NB: this question has had some extensive editing. I apologize to those who replied early based on unclear premise.
TL; DR two societies (druids & nomads) each discovered one kind of mana (resp. blue & orange) and never suspected the existence of the other kind (resp. orange & blue), even though both kinds are interacting with their environment. I am looking for the simplest explanation for that.
In my story, magic operates through a mana field. Mana comes in two varieties: blue and orange. Flows of mana of either kind are subject to elemental influences: mana streams are naturally found along water or wind streams, trapped into some geological sediments and expelled with lava flows. All over the world, evolution has driven a few animals and plants to take advantage of both kind of mana.
Humans however, like most living species, are not normally able to perceive the presence of mana. Some druidic society, living in forest areas, has discovered a special berry. When consumed it temporarily modifies the vision, allowing to see flows of blue mana. The way this works is by making blue cones sensitive to blue mana rather than normal blue light, hence dense concentrations of mana appear blue to those who consumed the berry. They have prospered thank to the use of magic, but never discovered the existence of orange mana, even far into medieval times, long after the existence and usage of magic has been well established, studied and theorized.

* _About this task_:
Resume the worldbuilding question about blue and orange mana after its last sentence. The records that follow are not needed for anything here.

* _Study material_:
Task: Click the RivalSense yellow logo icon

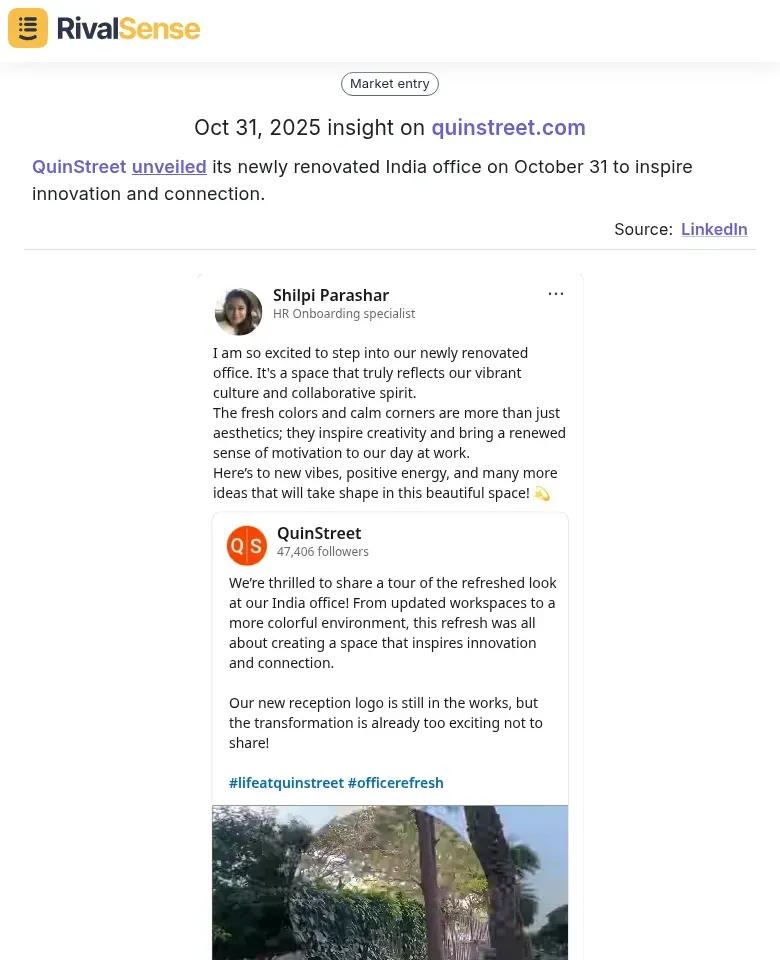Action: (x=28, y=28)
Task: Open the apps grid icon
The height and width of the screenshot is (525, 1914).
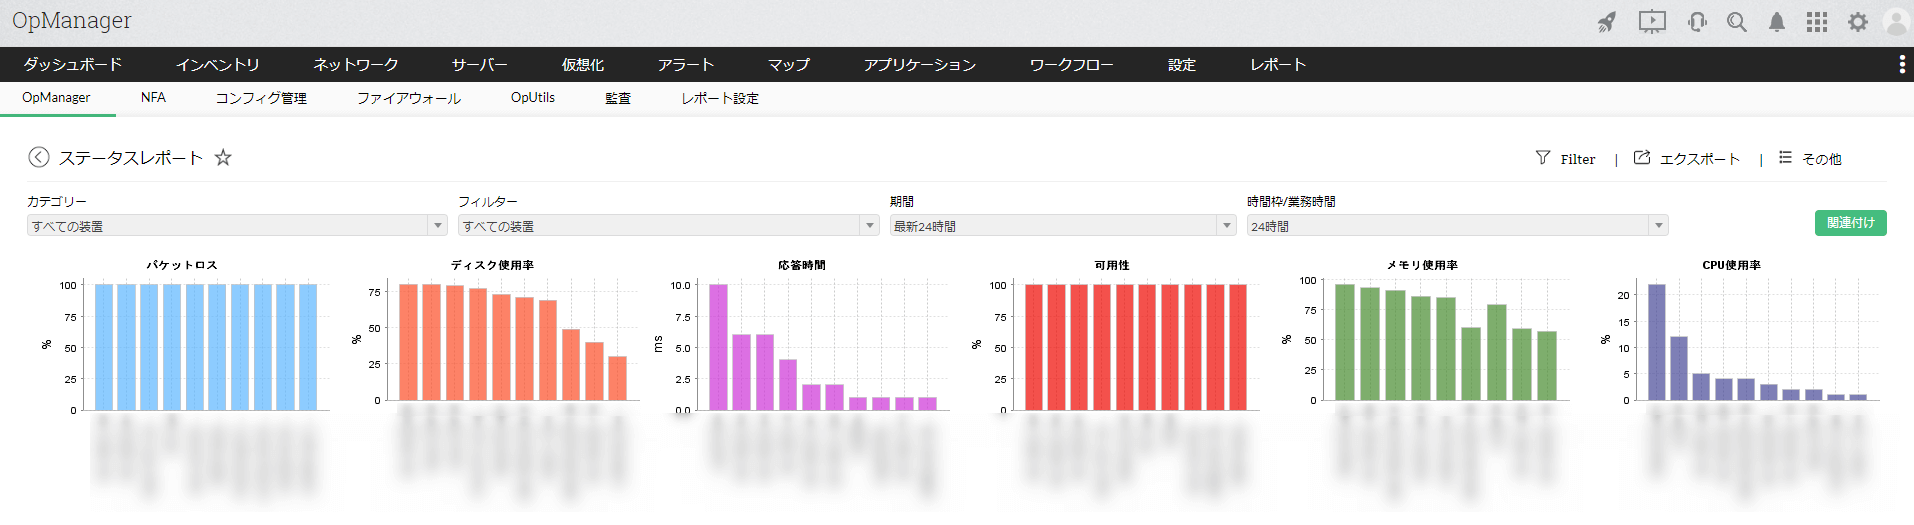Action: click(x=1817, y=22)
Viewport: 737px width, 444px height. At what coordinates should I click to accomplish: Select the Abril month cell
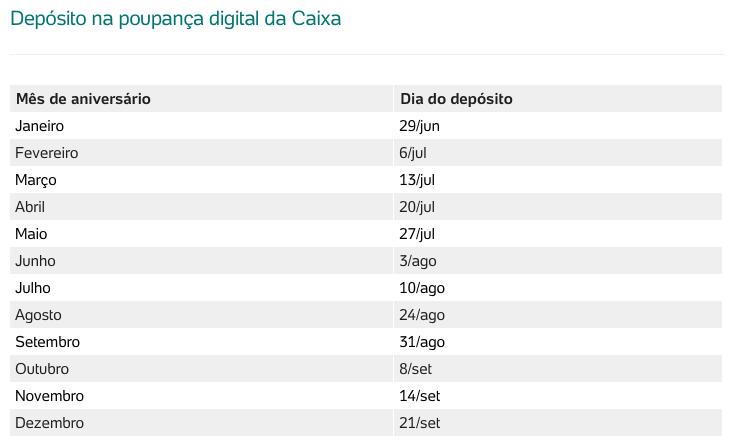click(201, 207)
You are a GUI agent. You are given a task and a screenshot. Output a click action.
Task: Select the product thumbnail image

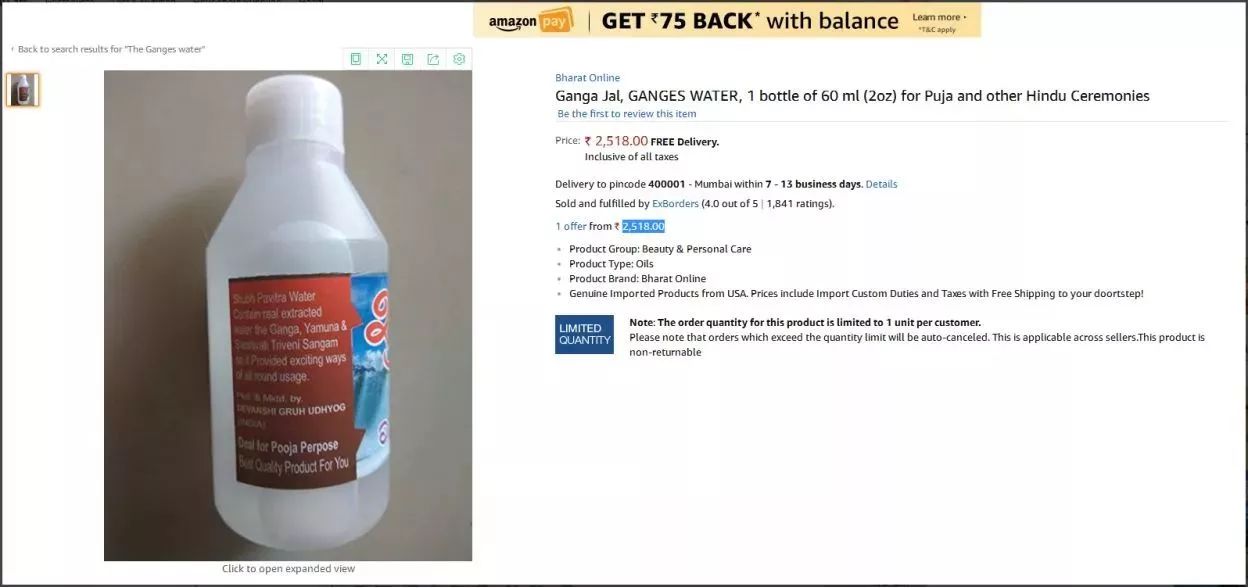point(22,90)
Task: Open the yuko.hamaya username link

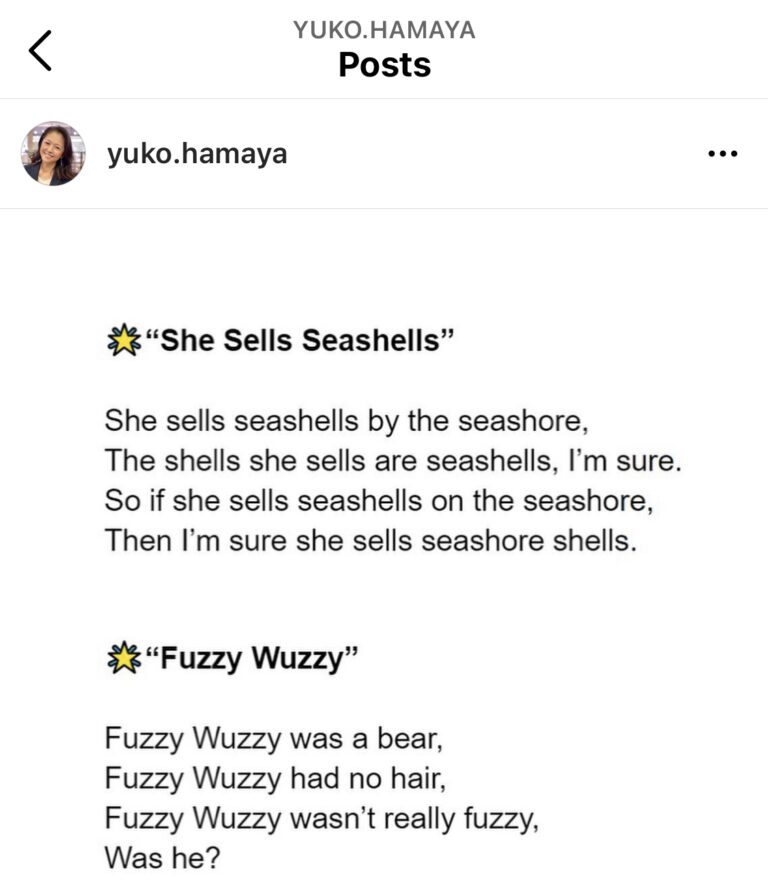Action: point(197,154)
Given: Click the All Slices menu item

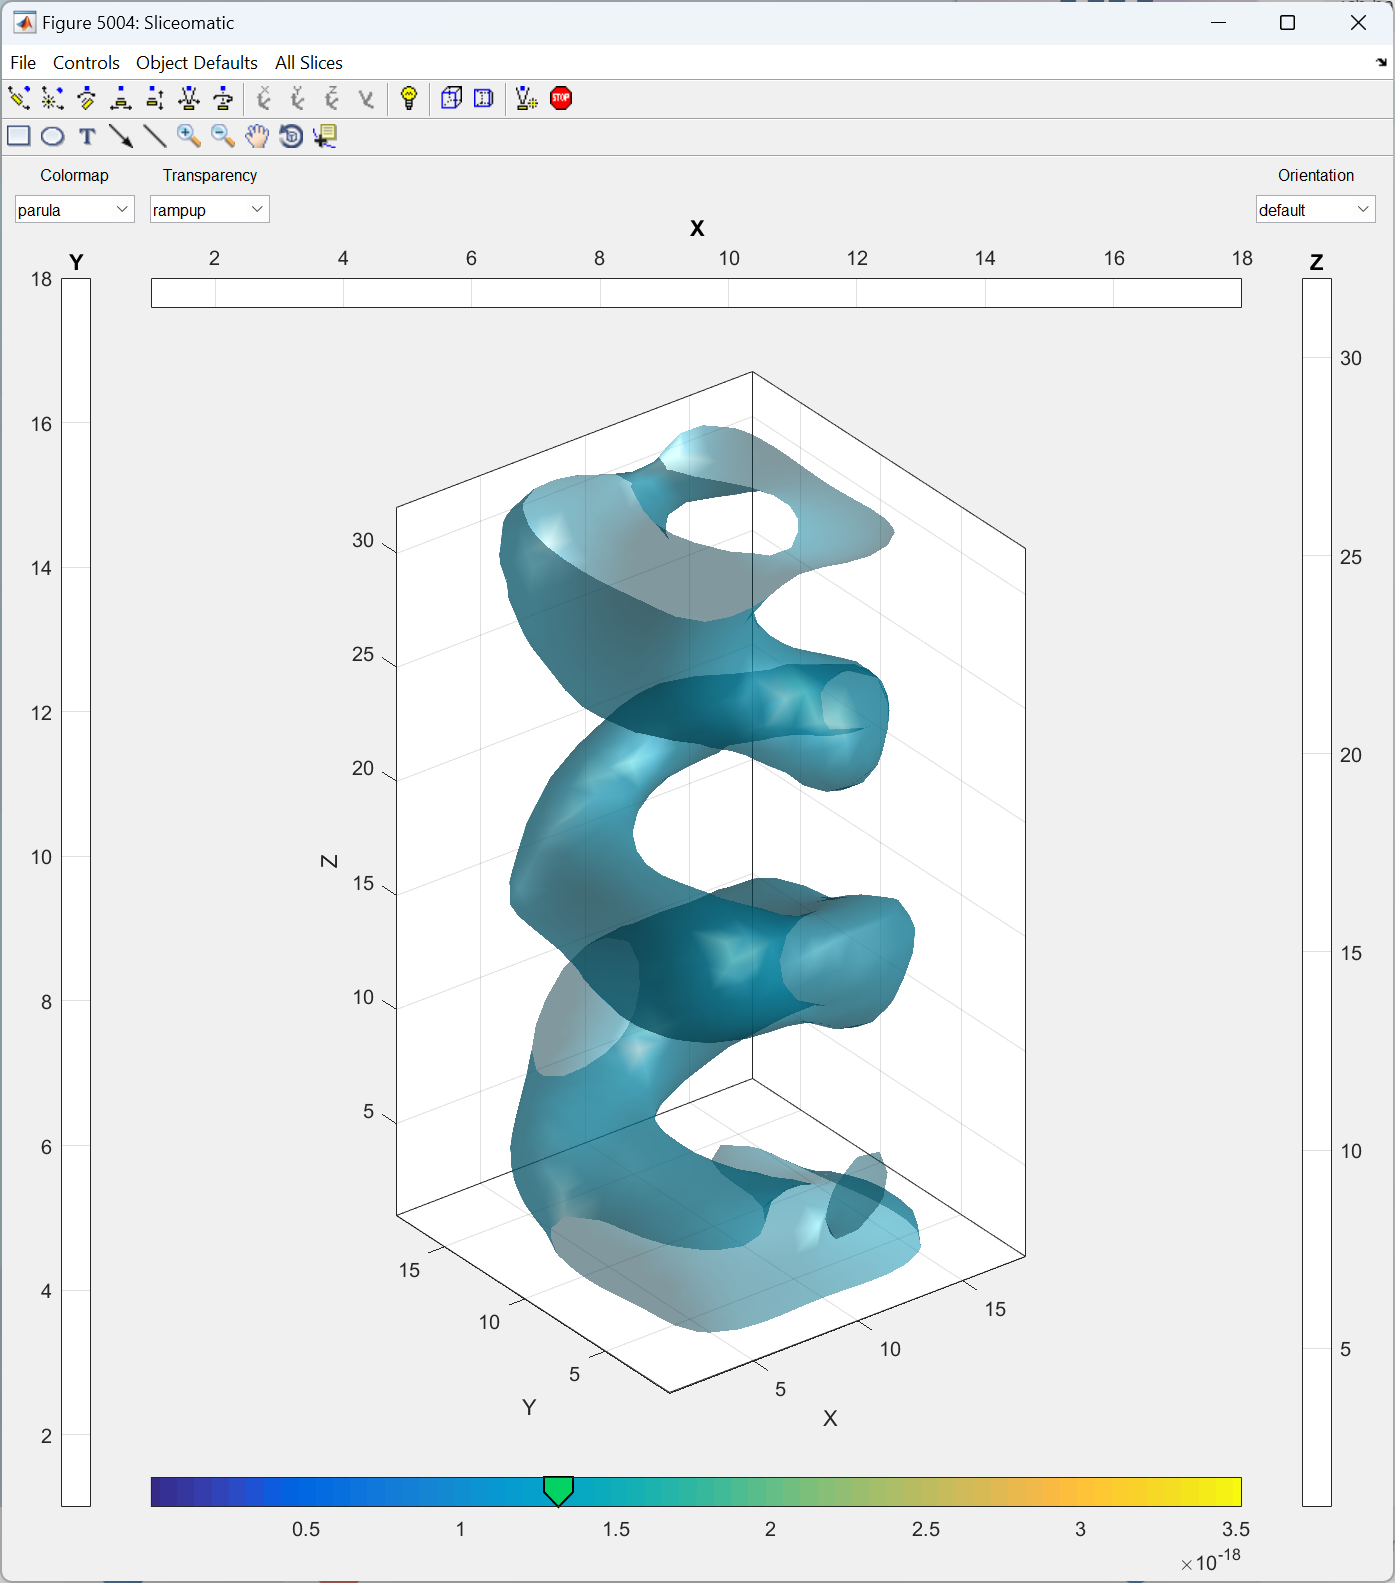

* _Answer area_:
On the contrary, a society of nomads living in an arid desert has discovered independently the use of orange mana, by consuming the venom of some snake. The effect on vision is similar but affects orange cones, which among humans only some women possess. The venom also affects green cones but to a lesser extent. Therefore this society has mostly female mages and has grown to be matriarchal as a result. For the purpose of the question, let's say that around 30% of women are born with this additional cone.
At some point, descendants of these nomads became sedentary and established cities in the desert. They also theorized magic and have a good grasp of it, though not aware of the advances of the druidic societies.
For my story, it is very important that at some point in history, a cultural clash between these two civilizations be rooted in their completely different handling of magic.
- Both societies knew early on about magic ;
- Both societies had long-lasting scientific tradition of describing the fauna and flora around them ;
- Both kind of mana are pervasive to the world and necessary for a complete understanding of the species that use them;
I expect that if one waits long enough, both societies are bound to find out about both kind of manas. After centuries, they still did not.
What is the simplest possible explanation (i.e. as little new elements as possible) that prevented or delayed these discoveries until late medieval times?
Some limitations I'd like to emphasize:
Both kind of mana are (roughly) equally available in both regions.
Apart from druids and nomads, other societies have discovered magic too, but never both types.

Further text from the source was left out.